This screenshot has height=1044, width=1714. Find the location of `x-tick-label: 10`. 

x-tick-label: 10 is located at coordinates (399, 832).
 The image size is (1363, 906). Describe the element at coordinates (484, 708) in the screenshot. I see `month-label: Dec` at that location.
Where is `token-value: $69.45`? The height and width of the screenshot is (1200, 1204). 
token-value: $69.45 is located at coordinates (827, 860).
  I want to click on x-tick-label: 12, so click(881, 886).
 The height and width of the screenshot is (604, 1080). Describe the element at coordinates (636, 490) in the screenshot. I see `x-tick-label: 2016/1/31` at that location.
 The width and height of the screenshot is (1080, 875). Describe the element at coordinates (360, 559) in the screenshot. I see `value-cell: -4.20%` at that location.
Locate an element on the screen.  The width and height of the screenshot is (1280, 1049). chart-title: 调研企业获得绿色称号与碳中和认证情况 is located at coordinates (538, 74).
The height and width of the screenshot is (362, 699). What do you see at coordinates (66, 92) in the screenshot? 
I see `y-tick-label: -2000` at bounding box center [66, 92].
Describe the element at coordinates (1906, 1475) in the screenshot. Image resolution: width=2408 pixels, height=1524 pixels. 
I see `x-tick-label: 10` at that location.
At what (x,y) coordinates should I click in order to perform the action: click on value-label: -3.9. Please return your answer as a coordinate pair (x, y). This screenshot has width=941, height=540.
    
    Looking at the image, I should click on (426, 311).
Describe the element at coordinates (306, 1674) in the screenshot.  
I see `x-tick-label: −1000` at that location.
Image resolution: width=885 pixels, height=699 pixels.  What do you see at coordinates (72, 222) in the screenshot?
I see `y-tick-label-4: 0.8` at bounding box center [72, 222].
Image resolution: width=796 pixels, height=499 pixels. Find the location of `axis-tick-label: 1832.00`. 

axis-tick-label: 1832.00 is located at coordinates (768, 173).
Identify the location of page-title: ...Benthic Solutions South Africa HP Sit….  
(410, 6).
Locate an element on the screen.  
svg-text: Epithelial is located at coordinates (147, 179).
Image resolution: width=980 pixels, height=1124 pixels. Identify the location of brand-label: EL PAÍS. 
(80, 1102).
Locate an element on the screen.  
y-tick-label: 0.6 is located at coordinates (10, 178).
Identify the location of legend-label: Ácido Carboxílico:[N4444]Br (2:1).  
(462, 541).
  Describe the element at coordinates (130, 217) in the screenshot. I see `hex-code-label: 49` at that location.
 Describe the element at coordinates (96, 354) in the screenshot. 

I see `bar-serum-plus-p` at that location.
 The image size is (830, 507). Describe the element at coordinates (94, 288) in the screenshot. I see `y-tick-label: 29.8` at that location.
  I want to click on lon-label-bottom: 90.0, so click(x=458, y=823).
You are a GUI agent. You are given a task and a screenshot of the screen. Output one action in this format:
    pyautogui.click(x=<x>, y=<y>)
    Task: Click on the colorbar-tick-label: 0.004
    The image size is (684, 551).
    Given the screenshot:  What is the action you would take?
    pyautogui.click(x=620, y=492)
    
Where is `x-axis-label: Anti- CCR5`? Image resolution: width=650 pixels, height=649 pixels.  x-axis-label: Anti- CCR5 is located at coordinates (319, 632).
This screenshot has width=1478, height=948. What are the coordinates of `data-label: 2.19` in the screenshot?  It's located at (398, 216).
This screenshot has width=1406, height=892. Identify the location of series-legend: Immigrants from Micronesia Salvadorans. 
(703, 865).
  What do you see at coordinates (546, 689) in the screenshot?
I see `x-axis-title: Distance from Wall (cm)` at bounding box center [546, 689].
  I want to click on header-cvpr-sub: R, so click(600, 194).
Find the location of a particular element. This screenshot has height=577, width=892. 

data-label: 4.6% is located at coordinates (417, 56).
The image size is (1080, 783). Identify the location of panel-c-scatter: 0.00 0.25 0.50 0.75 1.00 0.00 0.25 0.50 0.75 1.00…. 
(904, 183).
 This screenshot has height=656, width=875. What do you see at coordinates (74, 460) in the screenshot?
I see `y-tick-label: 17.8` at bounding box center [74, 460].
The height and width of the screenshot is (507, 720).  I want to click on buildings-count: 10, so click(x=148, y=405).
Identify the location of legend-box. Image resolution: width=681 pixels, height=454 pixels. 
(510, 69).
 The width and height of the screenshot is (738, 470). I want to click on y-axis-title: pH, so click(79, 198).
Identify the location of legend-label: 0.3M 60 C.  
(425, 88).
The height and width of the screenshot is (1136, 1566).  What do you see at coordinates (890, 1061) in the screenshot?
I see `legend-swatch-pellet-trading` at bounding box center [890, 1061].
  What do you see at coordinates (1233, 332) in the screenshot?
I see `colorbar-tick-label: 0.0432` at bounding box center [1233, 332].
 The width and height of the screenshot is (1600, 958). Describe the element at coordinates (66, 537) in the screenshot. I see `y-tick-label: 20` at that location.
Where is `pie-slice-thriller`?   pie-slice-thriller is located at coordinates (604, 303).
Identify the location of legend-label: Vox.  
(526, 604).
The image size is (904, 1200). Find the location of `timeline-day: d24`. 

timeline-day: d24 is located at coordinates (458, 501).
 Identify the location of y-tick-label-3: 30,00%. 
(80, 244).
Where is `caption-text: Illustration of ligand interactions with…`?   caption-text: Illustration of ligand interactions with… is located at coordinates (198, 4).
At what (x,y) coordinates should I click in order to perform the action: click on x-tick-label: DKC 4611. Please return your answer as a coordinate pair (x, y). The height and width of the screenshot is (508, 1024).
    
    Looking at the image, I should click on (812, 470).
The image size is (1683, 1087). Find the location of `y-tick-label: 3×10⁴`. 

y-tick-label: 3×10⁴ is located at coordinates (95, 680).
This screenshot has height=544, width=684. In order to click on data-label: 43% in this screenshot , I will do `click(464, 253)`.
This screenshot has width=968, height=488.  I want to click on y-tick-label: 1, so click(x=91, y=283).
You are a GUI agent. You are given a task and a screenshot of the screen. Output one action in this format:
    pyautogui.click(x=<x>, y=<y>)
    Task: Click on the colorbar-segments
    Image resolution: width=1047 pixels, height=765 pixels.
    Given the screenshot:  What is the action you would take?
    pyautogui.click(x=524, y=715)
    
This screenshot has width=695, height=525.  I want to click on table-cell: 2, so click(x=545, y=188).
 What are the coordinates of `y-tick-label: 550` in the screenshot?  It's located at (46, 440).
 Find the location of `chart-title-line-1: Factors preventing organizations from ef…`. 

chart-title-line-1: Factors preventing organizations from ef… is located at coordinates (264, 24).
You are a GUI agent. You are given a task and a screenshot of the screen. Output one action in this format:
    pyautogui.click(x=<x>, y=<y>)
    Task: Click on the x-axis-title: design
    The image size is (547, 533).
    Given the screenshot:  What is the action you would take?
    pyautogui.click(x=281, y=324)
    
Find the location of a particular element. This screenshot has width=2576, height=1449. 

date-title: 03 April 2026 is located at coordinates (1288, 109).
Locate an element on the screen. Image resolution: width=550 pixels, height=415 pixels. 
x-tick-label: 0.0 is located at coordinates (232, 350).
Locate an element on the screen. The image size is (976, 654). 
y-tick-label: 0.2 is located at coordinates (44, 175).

• _EXERCISE AIM_:
Please repeat the listing above, replacing "Image resolution" with "Screen resolution" wherever it appears and leaving everything else unchanged.

• _ANSWER TO THE EXERCISE_:
This screenshot has height=1044, width=1714. Find the location of `x-tick-label: 10`. 

x-tick-label: 10 is located at coordinates (399, 832).
 The image size is (1363, 906). Describe the element at coordinates (484, 708) in the screenshot. I see `month-label: Dec` at that location.
Where is `token-value: $69.45`? The height and width of the screenshot is (1200, 1204). 
token-value: $69.45 is located at coordinates (827, 860).
  I want to click on x-tick-label: 12, so click(881, 886).
 The height and width of the screenshot is (604, 1080). Describe the element at coordinates (636, 490) in the screenshot. I see `x-tick-label: 2016/1/31` at that location.
 The width and height of the screenshot is (1080, 875). Describe the element at coordinates (360, 559) in the screenshot. I see `value-cell: -4.20%` at that location.
Locate an element on the screen.  The width and height of the screenshot is (1280, 1049). chart-title: 调研企业获得绿色称号与碳中和认证情况 is located at coordinates (538, 74).
The height and width of the screenshot is (362, 699). What do you see at coordinates (66, 92) in the screenshot? 
I see `y-tick-label: -2000` at bounding box center [66, 92].
Describe the element at coordinates (1906, 1475) in the screenshot. Screen resolution: width=2408 pixels, height=1524 pixels. 
I see `x-tick-label: 10` at that location.
At what (x,y) coordinates should I click in order to perform the action: click on value-label: -3.9. Please return your answer as a coordinate pair (x, y). This screenshot has width=941, height=540.
    
    Looking at the image, I should click on (426, 311).
Describe the element at coordinates (306, 1674) in the screenshot.  
I see `x-tick-label: −1000` at that location.
Screen resolution: width=885 pixels, height=699 pixels.  What do you see at coordinates (72, 222) in the screenshot?
I see `y-tick-label-4: 0.8` at bounding box center [72, 222].
Screen resolution: width=796 pixels, height=499 pixels. Find the location of `axis-tick-label: 1832.00`. 

axis-tick-label: 1832.00 is located at coordinates (768, 173).
Identify the location of page-title: ...Benthic Solutions South Africa HP Sit….  
(410, 6).
Locate an element on the screen.  
svg-text: Epithelial is located at coordinates (147, 179).
Screen resolution: width=980 pixels, height=1124 pixels. Identify the location of brand-label: EL PAÍS. 
(80, 1102).
Locate an element on the screen.  
y-tick-label: 0.6 is located at coordinates (10, 178).
Identify the location of legend-label: Ácido Carboxílico:[N4444]Br (2:1).  
(462, 541).
  Describe the element at coordinates (130, 217) in the screenshot. I see `hex-code-label: 49` at that location.
 Describe the element at coordinates (96, 354) in the screenshot. 

I see `bar-serum-plus-p` at that location.
 The image size is (830, 507). Describe the element at coordinates (94, 288) in the screenshot. I see `y-tick-label: 29.8` at that location.
  I want to click on lon-label-bottom: 90.0, so click(x=458, y=823).
You are a GUI agent. You are given a task and a screenshot of the screen. Output one action in this format:
    pyautogui.click(x=<x>, y=<y>)
    Task: Click on the colorbar-tick-label: 0.004
    The image size is (684, 551).
    Given the screenshot:  What is the action you would take?
    pyautogui.click(x=620, y=492)
    
Where is `x-axis-label: Anti- CCR5`? Screen resolution: width=650 pixels, height=649 pixels.  x-axis-label: Anti- CCR5 is located at coordinates (319, 632).
This screenshot has width=1478, height=948. What are the coordinates of `data-label: 2.19` in the screenshot?  It's located at (398, 216).
This screenshot has width=1406, height=892. Identify the location of series-legend: Immigrants from Micronesia Salvadorans. 
(703, 865).
  What do you see at coordinates (546, 689) in the screenshot?
I see `x-axis-title: Distance from Wall (cm)` at bounding box center [546, 689].
  I want to click on header-cvpr-sub: R, so click(600, 194).
Find the location of a particular element. This screenshot has height=577, width=892. 

data-label: 4.6% is located at coordinates (417, 56).
The image size is (1080, 783). Identify the location of panel-c-scatter: 0.00 0.25 0.50 0.75 1.00 0.00 0.25 0.50 0.75 1.00…. 
(904, 183).
 This screenshot has height=656, width=875. What do you see at coordinates (74, 460) in the screenshot?
I see `y-tick-label: 17.8` at bounding box center [74, 460].
The height and width of the screenshot is (507, 720).  I want to click on buildings-count: 10, so click(x=148, y=405).
Identify the location of legend-box. Screen resolution: width=681 pixels, height=454 pixels. 
(510, 69).
 The width and height of the screenshot is (738, 470). I want to click on y-axis-title: pH, so click(79, 198).
Identify the location of legend-label: 0.3M 60 C.  
(425, 88).
The height and width of the screenshot is (1136, 1566).  What do you see at coordinates (890, 1061) in the screenshot?
I see `legend-swatch-pellet-trading` at bounding box center [890, 1061].
  What do you see at coordinates (1233, 332) in the screenshot?
I see `colorbar-tick-label: 0.0432` at bounding box center [1233, 332].
 The width and height of the screenshot is (1600, 958). Describe the element at coordinates (66, 537) in the screenshot. I see `y-tick-label: 20` at that location.
Where is `pie-slice-thriller`?   pie-slice-thriller is located at coordinates (604, 303).
Identify the location of legend-label: Vox.  
(526, 604).
The image size is (904, 1200). Find the location of `timeline-day: d24`. 

timeline-day: d24 is located at coordinates (458, 501).
 Identify the location of y-tick-label-3: 30,00%. 
(80, 244).
Where is `caption-text: Illustration of ligand interactions with…`?   caption-text: Illustration of ligand interactions with… is located at coordinates (198, 4).
At what (x,y) coordinates should I click in order to perform the action: click on x-tick-label: DKC 4611. Please return your answer as a coordinate pair (x, y). The height and width of the screenshot is (508, 1024).
    
    Looking at the image, I should click on (812, 470).
The image size is (1683, 1087). Find the location of `y-tick-label: 3×10⁴`. 

y-tick-label: 3×10⁴ is located at coordinates (95, 680).
This screenshot has height=544, width=684. In order to click on data-label: 43% in this screenshot , I will do `click(464, 253)`.
This screenshot has width=968, height=488.  I want to click on y-tick-label: 1, so click(x=91, y=283).
You are a GUI agent. You are given a task and a screenshot of the screen. Output one action in this format:
    pyautogui.click(x=<x>, y=<y>)
    Task: Click on the colorbar-segments
    Screen resolution: width=1047 pixels, height=765 pixels.
    Given the screenshot:  What is the action you would take?
    pyautogui.click(x=524, y=715)
    
This screenshot has width=695, height=525.  I want to click on table-cell: 2, so click(x=545, y=188).
 What are the coordinates of `y-tick-label: 550` in the screenshot?  It's located at (46, 440).
 Find the location of `chart-title-line-1: Factors preventing organizations from ef…`. 

chart-title-line-1: Factors preventing organizations from ef… is located at coordinates (264, 24).
You are a GUI agent. You are given a task and a screenshot of the screen. Output one action in this format:
    pyautogui.click(x=<x>, y=<y>)
    Task: Click on the x-axis-title: design
    The image size is (547, 533).
    Given the screenshot:  What is the action you would take?
    pyautogui.click(x=281, y=324)
    
Find the location of a particular element. This screenshot has width=2576, height=1449. 

date-title: 03 April 2026 is located at coordinates (1288, 109).
Locate an element on the screen. Screen resolution: width=550 pixels, height=415 pixels. 
x-tick-label: 0.0 is located at coordinates (232, 350).
Locate an element on the screen. The image size is (976, 654). 
y-tick-label: 0.2 is located at coordinates (44, 175).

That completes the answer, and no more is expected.